• **Texto de leitura**:
Se, além desse conhecimento
teórico, todos são unânimes em
concordar que a prática de exercício traz uma sensação agradável
de bem-estar, é o caso de nos perguntarmos por que a maioria esmagadora de mulheres e homens
deixa de exercer essa atividade
que reconhecem fazer bem para o
organismo, na teoria e na prática.
A resposta é simples: a prática
de exercícios físicos vai contra a
natureza humana!
Theodor Dobzhanski, um dos
maiores geneticistas do século 20,
afirmou que nenhum fenômeno
biológico tem sentido exceto à luz
da evolução. Há 6 milhões de
anos, nossa espécie divergiu dos
ancestrais comuns que, mais tarde, deram origem aos chimpanzés
e aos bonobos, nossos parentes
próximos. Se lembrarmos que a
agricultura surgiu há meros 10
mil anos -e, com ela, a possibilidade de estocar provisões-, é
possível fazer idéia do esforço físico diário atrás de comida e proteção despendido por nossos ancestrais desde a idade da pedra, para
que eu tivesse o privilégio de encontrar você, leitor, neste sábado.

• **Tarefa 1**: Repita sem alterações o trecho do texto sobre exercício e evolução que começa em "Se, além desse" e segue até "e na prática.".
• **Tarefa 2**: Diga se cada afirmação concorda com o texto sobre exercício e evolução, respondendo sim ou não e citando literalmente as palavras do texto que decidem: (a) Theodor Dobzhanski foi um dos maiores geneticistas do século 20. (b) A agricultura surgiu há 6 milhões de anos. (c) Segundo o texto, a maioria das pessoas não reconhece que o exercício faz bem ao organismo.
• **Tarefa 3**: Liste todas as expressões de tempo que contêm um número no texto sobre exercício e evolução.
O material que aparece depois do texto é independente dele.

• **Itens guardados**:
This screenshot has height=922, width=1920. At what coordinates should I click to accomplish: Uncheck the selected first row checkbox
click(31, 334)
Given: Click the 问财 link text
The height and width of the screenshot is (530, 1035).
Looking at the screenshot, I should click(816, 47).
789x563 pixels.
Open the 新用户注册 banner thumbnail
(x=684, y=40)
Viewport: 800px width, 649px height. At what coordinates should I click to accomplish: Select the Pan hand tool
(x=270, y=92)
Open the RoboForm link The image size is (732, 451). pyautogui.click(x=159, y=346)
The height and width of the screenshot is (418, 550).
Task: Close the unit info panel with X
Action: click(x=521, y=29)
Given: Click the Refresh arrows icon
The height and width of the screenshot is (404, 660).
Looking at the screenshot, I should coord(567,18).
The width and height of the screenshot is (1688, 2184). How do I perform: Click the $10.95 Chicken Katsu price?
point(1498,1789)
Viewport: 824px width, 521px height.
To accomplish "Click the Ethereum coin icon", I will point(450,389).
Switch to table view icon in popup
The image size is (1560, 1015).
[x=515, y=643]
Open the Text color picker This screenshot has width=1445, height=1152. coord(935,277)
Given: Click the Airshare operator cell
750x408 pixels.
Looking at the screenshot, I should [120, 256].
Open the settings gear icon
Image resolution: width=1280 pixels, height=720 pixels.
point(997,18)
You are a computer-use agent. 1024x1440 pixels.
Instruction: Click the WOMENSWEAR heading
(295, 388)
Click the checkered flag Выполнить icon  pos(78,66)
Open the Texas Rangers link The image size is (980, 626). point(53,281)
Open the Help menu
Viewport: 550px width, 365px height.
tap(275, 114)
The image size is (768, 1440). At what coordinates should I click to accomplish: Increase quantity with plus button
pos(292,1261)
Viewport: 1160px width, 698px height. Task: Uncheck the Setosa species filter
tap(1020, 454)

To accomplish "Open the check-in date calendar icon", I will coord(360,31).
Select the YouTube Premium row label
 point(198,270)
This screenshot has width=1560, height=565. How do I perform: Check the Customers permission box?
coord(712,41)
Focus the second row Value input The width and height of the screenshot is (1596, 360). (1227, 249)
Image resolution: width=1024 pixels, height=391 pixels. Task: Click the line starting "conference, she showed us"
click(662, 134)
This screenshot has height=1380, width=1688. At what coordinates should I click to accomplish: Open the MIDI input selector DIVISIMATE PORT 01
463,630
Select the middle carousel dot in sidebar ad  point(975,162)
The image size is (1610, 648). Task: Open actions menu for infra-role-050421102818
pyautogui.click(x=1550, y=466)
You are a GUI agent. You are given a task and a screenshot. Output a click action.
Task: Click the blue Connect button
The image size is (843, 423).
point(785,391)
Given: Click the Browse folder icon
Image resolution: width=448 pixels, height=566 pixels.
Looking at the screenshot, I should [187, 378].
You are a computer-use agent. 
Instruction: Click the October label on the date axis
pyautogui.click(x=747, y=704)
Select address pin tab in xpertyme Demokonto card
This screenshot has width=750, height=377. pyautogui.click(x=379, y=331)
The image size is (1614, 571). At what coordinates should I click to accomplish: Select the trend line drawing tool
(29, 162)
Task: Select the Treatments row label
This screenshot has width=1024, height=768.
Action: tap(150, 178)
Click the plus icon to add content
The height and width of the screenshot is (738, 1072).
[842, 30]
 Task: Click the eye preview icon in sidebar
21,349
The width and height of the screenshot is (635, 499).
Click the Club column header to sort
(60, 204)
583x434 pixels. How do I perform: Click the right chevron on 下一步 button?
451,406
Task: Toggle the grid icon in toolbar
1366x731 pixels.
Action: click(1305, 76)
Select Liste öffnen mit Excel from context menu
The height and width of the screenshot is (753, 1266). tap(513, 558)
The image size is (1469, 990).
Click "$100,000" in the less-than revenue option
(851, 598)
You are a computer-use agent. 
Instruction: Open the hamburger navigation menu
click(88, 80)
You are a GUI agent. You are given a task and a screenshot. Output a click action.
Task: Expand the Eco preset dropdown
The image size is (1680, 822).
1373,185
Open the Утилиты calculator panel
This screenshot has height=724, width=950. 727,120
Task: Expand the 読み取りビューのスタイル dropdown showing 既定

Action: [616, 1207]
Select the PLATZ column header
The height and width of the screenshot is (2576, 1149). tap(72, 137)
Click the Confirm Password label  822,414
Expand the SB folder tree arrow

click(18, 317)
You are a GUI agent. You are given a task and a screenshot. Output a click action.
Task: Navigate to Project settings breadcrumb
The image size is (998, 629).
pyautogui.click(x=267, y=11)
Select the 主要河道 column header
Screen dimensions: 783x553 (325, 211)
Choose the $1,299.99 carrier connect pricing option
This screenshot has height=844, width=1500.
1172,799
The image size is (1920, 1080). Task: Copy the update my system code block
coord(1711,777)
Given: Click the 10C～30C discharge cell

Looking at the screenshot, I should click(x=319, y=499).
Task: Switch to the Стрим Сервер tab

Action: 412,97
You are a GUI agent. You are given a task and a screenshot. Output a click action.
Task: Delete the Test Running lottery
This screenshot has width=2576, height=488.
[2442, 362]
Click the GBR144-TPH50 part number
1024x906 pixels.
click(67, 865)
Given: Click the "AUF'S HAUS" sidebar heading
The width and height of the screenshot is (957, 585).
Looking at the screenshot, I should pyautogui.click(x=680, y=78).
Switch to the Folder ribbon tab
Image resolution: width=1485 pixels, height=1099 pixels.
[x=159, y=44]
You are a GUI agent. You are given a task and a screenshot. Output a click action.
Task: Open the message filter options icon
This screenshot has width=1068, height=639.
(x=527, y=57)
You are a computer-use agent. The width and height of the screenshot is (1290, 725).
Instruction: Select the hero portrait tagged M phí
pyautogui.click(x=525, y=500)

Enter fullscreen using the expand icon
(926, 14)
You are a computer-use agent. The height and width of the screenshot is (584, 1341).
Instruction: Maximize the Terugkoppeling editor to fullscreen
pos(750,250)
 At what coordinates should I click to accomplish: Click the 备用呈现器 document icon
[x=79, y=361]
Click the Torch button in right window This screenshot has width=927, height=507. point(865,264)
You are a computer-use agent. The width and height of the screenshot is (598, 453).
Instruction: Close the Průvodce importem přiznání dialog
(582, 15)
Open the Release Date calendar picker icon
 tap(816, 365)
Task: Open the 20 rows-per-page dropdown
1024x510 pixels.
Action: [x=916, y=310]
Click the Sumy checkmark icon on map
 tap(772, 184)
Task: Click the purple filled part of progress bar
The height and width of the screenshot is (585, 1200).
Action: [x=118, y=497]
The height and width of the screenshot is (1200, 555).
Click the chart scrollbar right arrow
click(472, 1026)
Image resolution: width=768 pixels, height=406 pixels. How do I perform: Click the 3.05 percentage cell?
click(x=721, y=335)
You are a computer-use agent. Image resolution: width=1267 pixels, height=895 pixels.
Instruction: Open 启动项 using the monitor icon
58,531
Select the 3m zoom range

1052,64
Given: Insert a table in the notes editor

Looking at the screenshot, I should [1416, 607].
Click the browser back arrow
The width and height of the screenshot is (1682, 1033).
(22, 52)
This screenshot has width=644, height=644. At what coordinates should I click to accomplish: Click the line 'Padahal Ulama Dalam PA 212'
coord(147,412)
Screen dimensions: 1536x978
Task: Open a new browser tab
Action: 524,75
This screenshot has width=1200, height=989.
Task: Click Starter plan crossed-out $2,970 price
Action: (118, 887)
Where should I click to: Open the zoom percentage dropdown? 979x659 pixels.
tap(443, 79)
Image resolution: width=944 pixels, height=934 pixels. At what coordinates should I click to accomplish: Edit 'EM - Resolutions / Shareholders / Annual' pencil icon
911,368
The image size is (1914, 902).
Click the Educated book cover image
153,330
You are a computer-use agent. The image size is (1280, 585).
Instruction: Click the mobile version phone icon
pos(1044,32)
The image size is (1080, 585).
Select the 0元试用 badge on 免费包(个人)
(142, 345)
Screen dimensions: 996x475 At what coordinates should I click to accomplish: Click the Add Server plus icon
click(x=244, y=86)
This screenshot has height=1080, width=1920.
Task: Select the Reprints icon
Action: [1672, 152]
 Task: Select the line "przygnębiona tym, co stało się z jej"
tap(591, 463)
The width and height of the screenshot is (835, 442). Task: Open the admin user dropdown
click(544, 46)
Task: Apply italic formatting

• **Resolução 1**:
Se, além desse conhecimento
teórico, todos são unânimes em
concordar que a prática de exercício traz uma sensação agradável
de bem-estar, é o caso de nos perguntarmos por que a maioria esmagadora de mulheres e homens
deixa de exercer essa atividade
que reconhecem fazer bem para o
organismo, na teoria e na prática.

• **Resolução 2**:
(a) Sim: "um dos maiores geneticistas do século 20".
(b) Não: "a agricultura surgiu há meros 10 mil anos".
(c) Não: "que reconhecem fazer bem para o organismo, na teoria e na prática".

• **Resolução 3**: século 20; 6 milhões de anos; 10 mil anos